-- Start Selected excerpt --

At one point, I'd have said, "Yes, I would prefer that." And I think in the
long run we'd be better off. People love pointing out how much of the internet
is available because of ads, but they don't point out how much of it is shitty
and difficult to use because of ads. I can do without clicking through 5 pages
of useless blog spam looking for a real article, and stories with seven
paragraphs split up over 14 pages for ad purposes. Those are business models
that deserve to die, IMO.

I think a big chunk of the internet knows that going ad-free would mean they'd
go from making small amounts of money off of ad clicking suckers, to making no
money from anybody.

But, that said, adblocking software is so good lately, I don't mind keeping
the current setup. I'm not paying, and I'm not seeing the ads, so I get the
best of both worlds.

------
logfromblammo
I doubt that the same sort of ads that run elsewhere on the web would work on
a software-related blog.

The blogger would probably have to do paid placement within the text of the
posts, containing clickable links. If the ad does not get blocked, and I even
notice it when I am scanning the text, I'm likely to just hit the back button
and try the next search result.

I'm not intentionally trying to make things more difficult on the people
running the blogs, but I am far more likely to remember a trademark if the
blogger mentions it as a useful tool for a particular task than if an ad for
it serves on a page about something else.

A manufacturer-paid or affiliate-monetized critical review sways me far more
than an attached ad image--even if it was not an entirely positive review.

-- End Selected excerpt --

▶ **What the exercise asks**:
Answer these from the forum thread on web ads:
(a) Over how many pages does the first commenter say stories with seven paragraphs get split?
(b) What does logfromblammo say they are likely to do on noticing an unblocked ad within a post's text?
(c) Which kind of review sways logfromblammo more than an attached ad image?

-- Start Given material --

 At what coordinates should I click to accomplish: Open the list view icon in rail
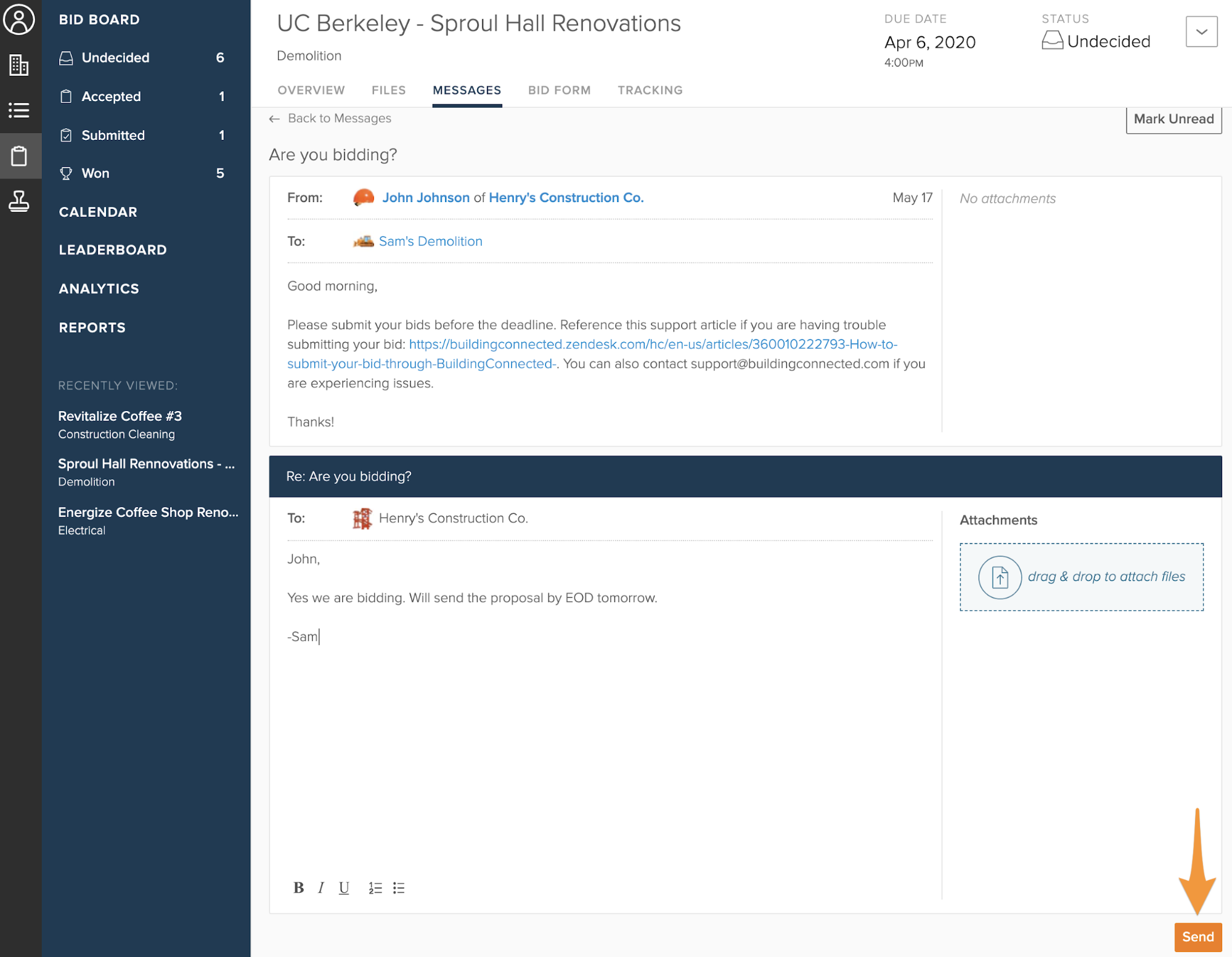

-- End Given material --

▶ **Response to this task**:
(a) 14 pages.
(b) Hit the back button and try the next search result.
(c) A manufacturer-paid or affiliate-monetized critical review, even if it was not an entirely positive review.